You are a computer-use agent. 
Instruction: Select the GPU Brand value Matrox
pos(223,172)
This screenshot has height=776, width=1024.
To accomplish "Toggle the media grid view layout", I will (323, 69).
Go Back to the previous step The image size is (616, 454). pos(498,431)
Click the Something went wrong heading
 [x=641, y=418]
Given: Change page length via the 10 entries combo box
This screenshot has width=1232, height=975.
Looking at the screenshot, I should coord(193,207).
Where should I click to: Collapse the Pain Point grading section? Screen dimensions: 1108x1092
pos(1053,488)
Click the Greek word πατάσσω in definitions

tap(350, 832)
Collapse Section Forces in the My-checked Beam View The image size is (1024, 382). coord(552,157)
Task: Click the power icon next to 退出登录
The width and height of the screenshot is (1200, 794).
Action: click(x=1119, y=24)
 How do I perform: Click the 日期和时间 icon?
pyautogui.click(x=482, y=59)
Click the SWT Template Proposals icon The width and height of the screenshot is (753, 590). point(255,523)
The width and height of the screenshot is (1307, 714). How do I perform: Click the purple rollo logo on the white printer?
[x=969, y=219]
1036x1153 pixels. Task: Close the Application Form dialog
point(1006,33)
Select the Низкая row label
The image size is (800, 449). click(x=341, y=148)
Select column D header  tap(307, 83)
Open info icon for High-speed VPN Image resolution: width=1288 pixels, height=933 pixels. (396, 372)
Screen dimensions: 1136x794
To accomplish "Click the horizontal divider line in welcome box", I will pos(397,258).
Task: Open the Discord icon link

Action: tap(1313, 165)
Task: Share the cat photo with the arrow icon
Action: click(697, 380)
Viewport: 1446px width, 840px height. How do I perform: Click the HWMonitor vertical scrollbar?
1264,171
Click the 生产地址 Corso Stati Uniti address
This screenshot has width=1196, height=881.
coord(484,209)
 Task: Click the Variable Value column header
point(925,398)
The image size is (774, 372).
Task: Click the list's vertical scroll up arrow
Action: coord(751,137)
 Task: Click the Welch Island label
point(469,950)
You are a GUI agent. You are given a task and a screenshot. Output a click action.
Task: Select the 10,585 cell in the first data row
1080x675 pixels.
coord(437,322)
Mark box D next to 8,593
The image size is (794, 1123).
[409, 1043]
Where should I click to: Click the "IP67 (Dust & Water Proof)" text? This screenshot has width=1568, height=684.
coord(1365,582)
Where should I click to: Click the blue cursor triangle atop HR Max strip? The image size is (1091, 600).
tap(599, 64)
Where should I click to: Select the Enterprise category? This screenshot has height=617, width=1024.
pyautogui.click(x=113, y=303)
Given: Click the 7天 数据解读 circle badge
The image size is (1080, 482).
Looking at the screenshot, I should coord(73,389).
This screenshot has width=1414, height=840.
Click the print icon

Problem: Which lines above carry the string "agent"? Copy those lines.

Solution to the exercise:
You are a computer-use agent. 
You are a GUI agent. You are given a task and a screenshot. Output a click action.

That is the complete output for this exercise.